Когда верхняя одежда была снята и по плечам ночной пришелицы раскинулись черные кудряшки, на меня, в свете тлеющей печурки, стыдливо глянуло красивое, хотя и заплаканное личико, а в хрупком теле угадывалась приятная фигуристость. Я подбросил дровишек и, чтобы не смущать ее, откинулся на лежак, укрылся с головой шинелью. Конечно, сквозь прорези петлиц мне хорошо была видна ее спина. Она оглянулась и, убедившись, что не смотрю на нее, стала быстро снимать мокрую гимнастерку. Круглые покатые плечи и голые руки мягко зарозовели в отсветах пламени. Она повесила на протянутый перед печуркой кабель свои вещи и, свернувшись калачиком, легла на соседний лежак, продолжая дрожать всем телом. Я снял с себя шинель и укрыл ее сверху.

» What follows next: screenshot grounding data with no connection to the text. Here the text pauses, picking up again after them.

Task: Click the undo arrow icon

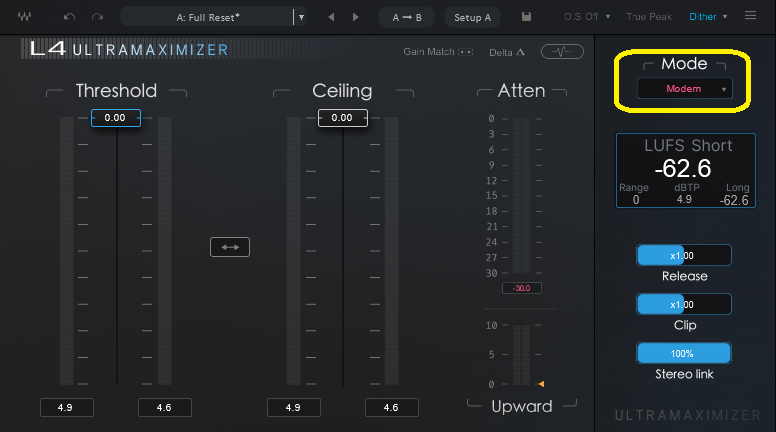Action: 69,17
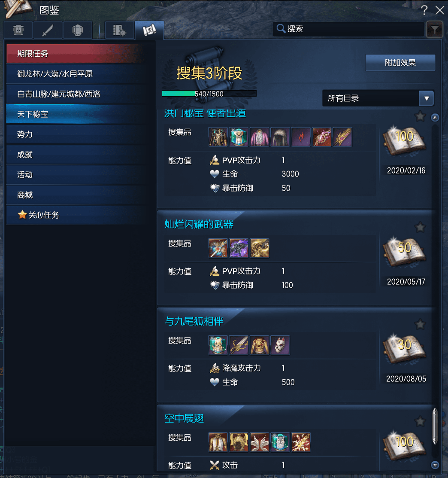Screen dimensions: 448x478
Task: Select the monster face tab icon
Action: coord(18,30)
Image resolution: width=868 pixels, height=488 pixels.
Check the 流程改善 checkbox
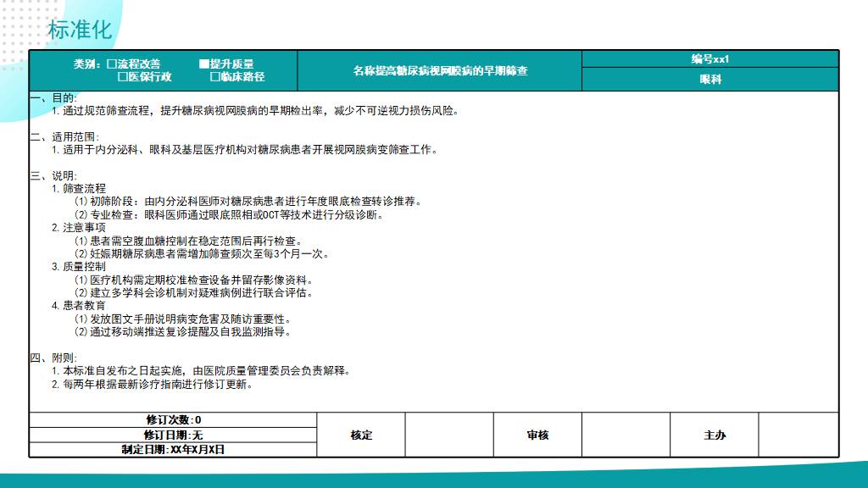point(112,64)
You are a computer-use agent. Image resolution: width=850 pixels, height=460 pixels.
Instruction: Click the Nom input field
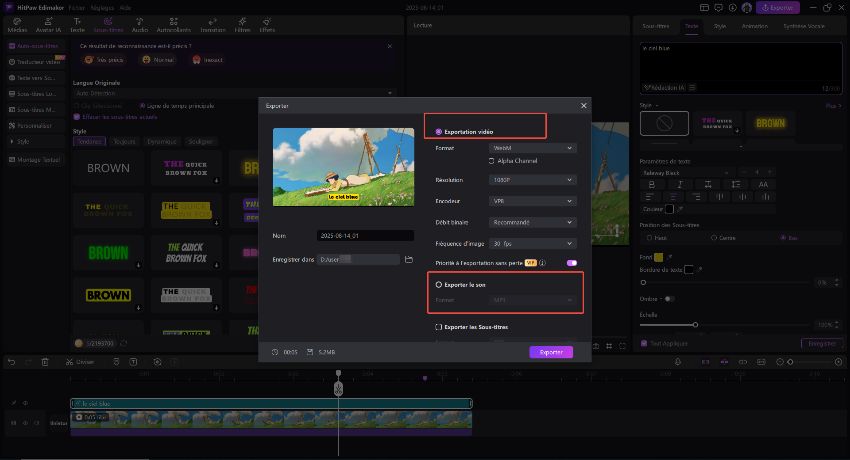[x=364, y=236]
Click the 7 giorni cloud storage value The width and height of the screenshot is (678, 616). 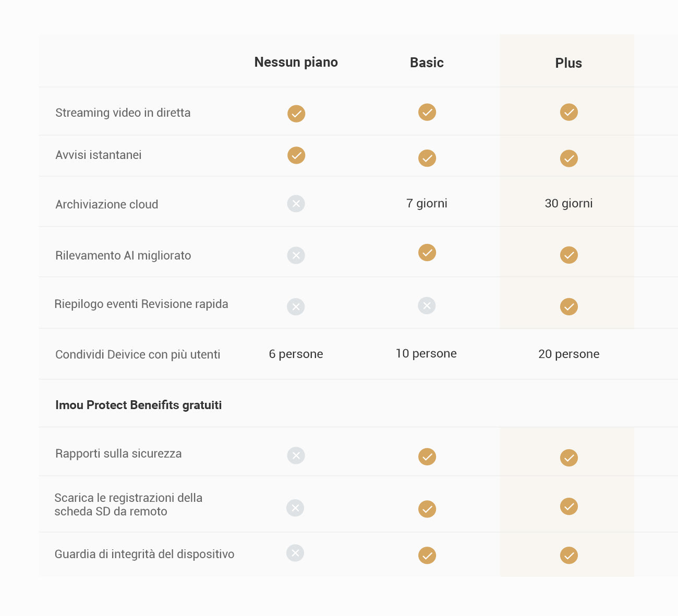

– А как же вы? Вам же холодно!
– Не могу же я тебя голую под шинель взять.
– А мне все равно холодно, – по-детски пожаловалась она.
– Тогда иди ко мне, и будет тебе от меня тепло.
К удивлению, девушка перепрыгнула на мой лежак и, прижавшись мокрой грудью к моей спине, продолжала мелко дрожать. Скажу тебе откровенно, продолжал мой товарищ, страшновато мне было, да и стыдно немного. Я хоть и храбрился, а на самом деле никогда ранее ни с одной девушкой так близко не бывал.
– Это я из-за вас так промокла, все искала вас – думала, уже не найду. Обидно было бы. Конечно, меня накажут. Ну и пусть! – призналась она.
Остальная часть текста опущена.